Our relationship with nature is dangerously imbalanced. The year 2020 proved that nature is important and essential for our existence, making intact natural systems imperative to our wellbeing.
This year in celebration of Earth Hour and beyond, learners from various schools in the country took part in the campaign ‘Speak Up for Nature and Connect to Wildlife’. The activities around the campaign were to raise environmental awareness amongst young people in both urban and rural areas about the importance of nature, biodiversity, and combatting wildlife crime.
Hundred and thirty-eight (138) learners took part in the campaign: 40 from Cimbebasia Primary School- Windhoek; 20 from Masida Combined School- Sobbe Conservancy; 16 from Goreseb High School- Khorixas; 14 from Welwitschia High School– Khorixas; 20 from Holden Ulenga Combined School– Iipumbu Ya Tshilongo conservancy; and 28 learners from Onamatanga Primary School in Sheya Shuushona Conservancy.
Through funding from the United States Agency for International Development (USAID) Combatting Wildlife Crime Project, local conservation partners - World Wildlife Fund (WWF), Namibian Association of CBNRM Support Organisations (NACSO), Integrated Rural Development and Nature Conservation (IRDNC), Namibia Nature Foundation (NNF), and Namibia Development Trust (NDT), implemented the activities on the ground in the various regions with presentations emphasising the importance of our connection to nature and combatting wildlife crime.
The locally produced film Baxu and the Giants was screened and well received by the learners who were inspired to protect their wildlife. In Khorixas, two rhino rangers were present to speak about their successes and challenges in looking after these iconic species. The role of conservancy game guards in safeguarding our natural resources was shared and the work done by these courageous men and women sparked appreciation in the young people.
As one of the many ways to speak up for nature, the learners cleaned up their school grounds and surrounding areas and from some of the recyclable materials, used their imagination to create various art pieces which were innovative and eye catching.

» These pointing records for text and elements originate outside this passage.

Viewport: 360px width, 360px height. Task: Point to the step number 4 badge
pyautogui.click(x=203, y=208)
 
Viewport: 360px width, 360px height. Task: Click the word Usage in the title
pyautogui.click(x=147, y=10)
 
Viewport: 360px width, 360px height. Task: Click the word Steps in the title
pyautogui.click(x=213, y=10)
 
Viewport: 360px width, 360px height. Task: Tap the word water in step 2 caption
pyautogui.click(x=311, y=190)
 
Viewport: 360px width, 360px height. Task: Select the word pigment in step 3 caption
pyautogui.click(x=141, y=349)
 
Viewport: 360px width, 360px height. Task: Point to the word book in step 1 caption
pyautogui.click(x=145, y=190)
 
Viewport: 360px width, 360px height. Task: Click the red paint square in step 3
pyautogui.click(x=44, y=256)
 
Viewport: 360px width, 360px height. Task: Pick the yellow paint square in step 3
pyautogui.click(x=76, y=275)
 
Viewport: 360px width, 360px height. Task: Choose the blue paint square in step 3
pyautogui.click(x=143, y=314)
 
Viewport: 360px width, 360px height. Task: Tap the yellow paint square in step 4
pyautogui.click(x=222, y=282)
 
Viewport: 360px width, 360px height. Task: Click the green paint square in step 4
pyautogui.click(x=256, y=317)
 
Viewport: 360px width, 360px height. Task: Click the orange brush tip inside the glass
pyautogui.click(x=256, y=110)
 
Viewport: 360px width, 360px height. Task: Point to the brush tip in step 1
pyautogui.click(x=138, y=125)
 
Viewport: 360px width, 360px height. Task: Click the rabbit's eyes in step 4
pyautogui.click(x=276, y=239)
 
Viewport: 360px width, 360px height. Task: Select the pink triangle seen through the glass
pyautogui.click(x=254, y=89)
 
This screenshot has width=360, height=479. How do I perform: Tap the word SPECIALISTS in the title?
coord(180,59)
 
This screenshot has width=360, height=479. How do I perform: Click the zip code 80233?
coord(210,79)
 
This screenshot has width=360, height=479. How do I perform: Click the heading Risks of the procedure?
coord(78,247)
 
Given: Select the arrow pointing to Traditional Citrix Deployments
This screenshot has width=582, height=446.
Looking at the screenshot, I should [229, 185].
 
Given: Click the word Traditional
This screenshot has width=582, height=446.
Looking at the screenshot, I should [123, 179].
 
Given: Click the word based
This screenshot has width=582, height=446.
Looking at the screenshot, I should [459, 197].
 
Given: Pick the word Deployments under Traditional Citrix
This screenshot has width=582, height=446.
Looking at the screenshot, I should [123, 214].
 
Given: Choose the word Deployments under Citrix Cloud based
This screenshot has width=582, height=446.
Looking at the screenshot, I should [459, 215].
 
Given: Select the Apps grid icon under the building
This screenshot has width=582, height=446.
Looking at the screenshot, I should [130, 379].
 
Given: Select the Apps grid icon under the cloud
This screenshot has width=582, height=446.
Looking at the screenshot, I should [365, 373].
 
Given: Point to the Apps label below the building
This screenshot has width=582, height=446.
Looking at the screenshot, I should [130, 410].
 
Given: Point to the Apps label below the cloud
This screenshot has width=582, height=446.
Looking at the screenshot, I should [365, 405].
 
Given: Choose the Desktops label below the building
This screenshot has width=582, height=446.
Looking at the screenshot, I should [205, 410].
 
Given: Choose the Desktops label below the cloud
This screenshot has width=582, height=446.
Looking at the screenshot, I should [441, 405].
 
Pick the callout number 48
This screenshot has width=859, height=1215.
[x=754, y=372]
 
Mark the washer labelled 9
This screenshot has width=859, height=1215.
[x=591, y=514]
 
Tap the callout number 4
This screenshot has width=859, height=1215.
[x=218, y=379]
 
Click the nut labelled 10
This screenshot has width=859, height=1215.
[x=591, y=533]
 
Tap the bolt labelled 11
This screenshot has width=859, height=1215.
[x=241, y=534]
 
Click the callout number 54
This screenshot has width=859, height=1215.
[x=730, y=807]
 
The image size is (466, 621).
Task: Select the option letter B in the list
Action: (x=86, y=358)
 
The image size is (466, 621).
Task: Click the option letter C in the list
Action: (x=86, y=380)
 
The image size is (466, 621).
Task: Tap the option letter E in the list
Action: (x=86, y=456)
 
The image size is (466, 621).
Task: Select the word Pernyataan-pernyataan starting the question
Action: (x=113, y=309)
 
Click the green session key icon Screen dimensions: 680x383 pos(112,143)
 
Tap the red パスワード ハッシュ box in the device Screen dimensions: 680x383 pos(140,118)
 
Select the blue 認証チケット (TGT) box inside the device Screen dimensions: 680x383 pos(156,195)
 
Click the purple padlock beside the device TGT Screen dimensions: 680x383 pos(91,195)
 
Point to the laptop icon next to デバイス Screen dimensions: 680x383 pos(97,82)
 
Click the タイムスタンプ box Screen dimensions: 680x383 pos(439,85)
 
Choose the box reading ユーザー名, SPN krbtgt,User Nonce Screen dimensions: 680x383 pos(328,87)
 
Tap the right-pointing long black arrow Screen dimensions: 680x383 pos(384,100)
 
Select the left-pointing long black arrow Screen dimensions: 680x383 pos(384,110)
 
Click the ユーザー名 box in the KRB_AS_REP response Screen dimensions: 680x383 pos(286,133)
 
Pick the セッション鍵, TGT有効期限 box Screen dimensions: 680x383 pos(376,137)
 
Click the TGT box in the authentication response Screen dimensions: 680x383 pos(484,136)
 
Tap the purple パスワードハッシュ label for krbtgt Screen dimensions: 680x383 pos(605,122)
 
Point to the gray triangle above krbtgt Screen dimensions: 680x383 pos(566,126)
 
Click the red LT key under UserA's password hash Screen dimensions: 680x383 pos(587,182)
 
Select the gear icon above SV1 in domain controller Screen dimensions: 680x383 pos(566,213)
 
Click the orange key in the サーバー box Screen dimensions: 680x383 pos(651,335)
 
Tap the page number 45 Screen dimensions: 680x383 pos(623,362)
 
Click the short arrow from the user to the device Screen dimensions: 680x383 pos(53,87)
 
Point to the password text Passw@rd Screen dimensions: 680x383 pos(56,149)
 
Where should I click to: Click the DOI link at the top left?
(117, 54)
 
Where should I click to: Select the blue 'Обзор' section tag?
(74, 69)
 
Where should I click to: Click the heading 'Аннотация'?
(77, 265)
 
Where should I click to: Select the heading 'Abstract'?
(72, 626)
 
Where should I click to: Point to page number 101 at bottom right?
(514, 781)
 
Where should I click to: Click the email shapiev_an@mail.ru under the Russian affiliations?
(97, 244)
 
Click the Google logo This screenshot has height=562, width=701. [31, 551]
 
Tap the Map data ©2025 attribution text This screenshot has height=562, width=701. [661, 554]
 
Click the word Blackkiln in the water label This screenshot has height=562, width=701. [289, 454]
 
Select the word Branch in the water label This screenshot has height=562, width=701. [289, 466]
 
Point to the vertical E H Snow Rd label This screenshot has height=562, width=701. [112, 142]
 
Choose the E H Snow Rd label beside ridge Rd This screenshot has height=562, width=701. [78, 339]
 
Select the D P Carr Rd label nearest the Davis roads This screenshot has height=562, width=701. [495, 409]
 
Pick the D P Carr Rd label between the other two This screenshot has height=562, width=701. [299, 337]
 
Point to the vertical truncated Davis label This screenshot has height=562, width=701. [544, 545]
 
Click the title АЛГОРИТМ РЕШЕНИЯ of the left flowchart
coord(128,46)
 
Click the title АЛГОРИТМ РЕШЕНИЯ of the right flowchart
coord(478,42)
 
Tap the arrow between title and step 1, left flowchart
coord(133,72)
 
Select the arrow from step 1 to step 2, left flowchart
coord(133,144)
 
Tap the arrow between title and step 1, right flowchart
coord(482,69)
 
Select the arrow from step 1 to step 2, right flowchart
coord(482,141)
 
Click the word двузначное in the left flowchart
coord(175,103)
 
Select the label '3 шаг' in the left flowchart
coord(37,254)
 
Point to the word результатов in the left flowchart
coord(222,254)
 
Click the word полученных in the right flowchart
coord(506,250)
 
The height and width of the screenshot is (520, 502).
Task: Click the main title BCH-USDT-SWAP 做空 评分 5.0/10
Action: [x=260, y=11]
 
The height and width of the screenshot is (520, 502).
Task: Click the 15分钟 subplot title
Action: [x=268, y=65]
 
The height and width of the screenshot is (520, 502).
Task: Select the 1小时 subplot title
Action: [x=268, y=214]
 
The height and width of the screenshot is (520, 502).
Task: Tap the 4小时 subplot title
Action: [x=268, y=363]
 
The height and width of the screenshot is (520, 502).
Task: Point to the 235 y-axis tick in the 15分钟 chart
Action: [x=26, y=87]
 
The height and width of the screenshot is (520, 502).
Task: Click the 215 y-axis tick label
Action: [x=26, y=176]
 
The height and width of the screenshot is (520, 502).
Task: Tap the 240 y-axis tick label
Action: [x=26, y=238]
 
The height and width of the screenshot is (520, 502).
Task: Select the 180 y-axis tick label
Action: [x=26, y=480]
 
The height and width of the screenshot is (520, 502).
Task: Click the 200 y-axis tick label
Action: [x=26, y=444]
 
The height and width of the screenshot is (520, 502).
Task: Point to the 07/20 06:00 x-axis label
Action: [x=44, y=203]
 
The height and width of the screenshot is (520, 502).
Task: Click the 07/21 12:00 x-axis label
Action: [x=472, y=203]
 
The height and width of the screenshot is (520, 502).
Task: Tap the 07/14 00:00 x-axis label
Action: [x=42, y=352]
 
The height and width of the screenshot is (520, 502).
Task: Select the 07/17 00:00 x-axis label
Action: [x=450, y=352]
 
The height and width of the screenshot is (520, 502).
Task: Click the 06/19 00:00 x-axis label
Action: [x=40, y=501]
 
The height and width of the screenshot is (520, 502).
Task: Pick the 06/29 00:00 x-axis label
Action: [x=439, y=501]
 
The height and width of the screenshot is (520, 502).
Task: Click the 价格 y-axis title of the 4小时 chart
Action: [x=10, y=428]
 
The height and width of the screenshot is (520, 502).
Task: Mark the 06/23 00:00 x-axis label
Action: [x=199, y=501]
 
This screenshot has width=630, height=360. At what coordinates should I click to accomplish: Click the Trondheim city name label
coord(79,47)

At Cimbebasia, learners created posters and crafted wildlife structures that will be used by the environmental club to raise awareness about wildlife crime. At Goresb, flowerpots and bags were made to showcase the importance of reusing materials to create beautiful and useful goods. Welwitschia learners made a rake and dustbin which are some of the materials missing at the school to help keep their environment clean. Learners at Masida vowed to speak up towards habitat conservation in their area to protect the home of important wildlife species. The Holden Ulenga learners created materials that will speak towards sustainable utilisation of resources in the area and at Onamatanga, learners created baskets and mats that can be used in households, they will encourage others to be creative and resourceful.
The 138 learners pledged to become stewards of the environment and take the lessons learnt to share them with their peers and their surrounding communities. In schools with no environmental clubs the pupils were excited to start one and speak up for nature.
“We will stand up and speak up for those who cannot speak for themselves”.